[ENTRIES SHOWN — start]

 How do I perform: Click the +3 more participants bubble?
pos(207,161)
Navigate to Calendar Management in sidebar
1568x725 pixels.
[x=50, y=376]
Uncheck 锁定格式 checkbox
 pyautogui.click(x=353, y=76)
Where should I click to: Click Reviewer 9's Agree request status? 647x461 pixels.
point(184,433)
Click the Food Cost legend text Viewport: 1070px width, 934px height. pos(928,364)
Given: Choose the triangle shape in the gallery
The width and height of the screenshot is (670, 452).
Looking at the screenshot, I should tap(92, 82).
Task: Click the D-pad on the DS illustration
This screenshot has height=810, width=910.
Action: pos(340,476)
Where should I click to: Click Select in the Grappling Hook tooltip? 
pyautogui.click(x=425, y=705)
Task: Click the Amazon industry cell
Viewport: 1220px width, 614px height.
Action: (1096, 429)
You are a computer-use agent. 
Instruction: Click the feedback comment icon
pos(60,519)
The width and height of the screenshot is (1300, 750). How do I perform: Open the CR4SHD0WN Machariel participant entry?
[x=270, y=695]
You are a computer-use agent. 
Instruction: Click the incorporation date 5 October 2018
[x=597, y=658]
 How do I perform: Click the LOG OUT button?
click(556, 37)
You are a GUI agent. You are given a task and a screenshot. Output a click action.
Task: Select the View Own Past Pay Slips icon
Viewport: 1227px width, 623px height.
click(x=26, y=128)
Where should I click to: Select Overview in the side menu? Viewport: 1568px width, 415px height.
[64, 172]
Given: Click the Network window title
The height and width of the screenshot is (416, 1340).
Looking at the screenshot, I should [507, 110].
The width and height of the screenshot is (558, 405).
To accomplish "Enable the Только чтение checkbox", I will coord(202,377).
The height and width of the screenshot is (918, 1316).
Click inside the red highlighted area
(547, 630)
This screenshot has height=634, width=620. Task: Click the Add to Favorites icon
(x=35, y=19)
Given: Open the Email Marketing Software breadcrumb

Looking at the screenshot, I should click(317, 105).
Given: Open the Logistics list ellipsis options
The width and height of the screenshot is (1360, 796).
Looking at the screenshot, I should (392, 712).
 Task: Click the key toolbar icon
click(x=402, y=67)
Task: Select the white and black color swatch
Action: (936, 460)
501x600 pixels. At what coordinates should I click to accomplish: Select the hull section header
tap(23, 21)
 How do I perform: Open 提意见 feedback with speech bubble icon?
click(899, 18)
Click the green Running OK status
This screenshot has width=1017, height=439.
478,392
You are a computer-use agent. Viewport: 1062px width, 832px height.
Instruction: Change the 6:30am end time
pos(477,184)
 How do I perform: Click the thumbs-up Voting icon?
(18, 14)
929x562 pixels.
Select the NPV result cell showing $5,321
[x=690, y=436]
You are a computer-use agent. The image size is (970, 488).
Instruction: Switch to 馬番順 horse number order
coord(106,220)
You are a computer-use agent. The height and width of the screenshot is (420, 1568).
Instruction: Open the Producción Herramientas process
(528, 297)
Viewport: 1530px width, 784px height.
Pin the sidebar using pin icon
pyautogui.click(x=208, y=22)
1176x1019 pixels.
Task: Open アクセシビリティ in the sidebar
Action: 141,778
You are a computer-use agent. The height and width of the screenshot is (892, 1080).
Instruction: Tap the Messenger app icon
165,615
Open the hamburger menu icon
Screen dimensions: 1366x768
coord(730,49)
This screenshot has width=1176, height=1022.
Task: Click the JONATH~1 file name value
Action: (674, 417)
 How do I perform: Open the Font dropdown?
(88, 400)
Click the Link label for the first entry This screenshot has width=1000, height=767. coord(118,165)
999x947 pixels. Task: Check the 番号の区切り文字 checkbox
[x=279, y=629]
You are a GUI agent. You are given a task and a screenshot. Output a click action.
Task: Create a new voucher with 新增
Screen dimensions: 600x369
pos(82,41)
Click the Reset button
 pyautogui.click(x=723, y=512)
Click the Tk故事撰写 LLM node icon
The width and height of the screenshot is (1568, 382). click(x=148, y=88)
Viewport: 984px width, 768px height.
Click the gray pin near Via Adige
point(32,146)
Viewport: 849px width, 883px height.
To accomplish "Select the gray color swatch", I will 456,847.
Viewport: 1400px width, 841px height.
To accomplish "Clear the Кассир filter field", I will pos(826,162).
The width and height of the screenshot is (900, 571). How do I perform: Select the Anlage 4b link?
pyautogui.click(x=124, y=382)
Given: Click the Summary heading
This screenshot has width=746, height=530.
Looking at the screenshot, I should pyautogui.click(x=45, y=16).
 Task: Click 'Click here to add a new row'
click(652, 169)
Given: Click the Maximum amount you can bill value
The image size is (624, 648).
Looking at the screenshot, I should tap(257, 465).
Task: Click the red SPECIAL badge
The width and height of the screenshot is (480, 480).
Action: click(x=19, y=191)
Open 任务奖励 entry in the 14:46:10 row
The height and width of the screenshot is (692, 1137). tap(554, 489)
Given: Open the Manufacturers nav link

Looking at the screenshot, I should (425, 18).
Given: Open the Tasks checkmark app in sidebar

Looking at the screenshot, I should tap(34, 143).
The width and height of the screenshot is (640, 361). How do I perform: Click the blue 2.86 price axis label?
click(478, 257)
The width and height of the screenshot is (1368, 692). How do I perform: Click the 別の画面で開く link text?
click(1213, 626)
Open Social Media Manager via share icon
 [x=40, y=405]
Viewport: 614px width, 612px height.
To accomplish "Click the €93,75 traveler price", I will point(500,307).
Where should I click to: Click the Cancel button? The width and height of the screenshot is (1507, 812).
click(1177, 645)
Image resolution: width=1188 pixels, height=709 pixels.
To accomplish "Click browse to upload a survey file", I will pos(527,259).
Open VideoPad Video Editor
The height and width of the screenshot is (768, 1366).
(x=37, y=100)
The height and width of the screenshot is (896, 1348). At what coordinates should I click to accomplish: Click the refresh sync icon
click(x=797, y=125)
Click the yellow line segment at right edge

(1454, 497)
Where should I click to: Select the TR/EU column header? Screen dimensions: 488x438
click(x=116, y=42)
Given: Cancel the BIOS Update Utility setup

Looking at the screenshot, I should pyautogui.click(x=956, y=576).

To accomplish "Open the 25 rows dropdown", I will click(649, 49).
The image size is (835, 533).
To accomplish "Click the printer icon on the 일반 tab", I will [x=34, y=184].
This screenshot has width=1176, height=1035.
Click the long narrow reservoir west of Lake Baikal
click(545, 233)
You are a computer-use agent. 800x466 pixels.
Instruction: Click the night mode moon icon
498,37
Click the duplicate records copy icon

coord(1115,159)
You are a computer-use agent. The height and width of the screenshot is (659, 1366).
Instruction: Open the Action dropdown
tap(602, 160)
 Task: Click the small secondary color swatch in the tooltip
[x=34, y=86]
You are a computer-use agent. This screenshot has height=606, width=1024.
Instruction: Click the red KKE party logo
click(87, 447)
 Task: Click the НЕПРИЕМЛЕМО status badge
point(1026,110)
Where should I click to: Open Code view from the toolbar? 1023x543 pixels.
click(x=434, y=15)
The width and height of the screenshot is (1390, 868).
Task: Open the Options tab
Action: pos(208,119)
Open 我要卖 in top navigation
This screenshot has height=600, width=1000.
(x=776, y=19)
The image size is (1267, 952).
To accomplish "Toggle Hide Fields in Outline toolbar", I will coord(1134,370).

[ENTRIES SHOWN — finish]

# [TRY IT]
Return, from the data, each line where the string "computer" occurs.

# [ANSWER AREA]
You are a computer-use agent. 
You are a computer-use agent. 
You are a computer-use agent. Viewport: 1062px width, 832px height.
You are a computer-use agent. The image size is (970, 488).
You are a computer-use agent. The height and width of the screenshot is (420, 1568).
You are a computer-use agent. The height and width of the screenshot is (892, 1080).
You are a computer-use agent. 800x466 pixels.
You are a computer-use agent. The height and width of the screenshot is (659, 1366).
You are a computer-use agent. This screenshot has height=606, width=1024.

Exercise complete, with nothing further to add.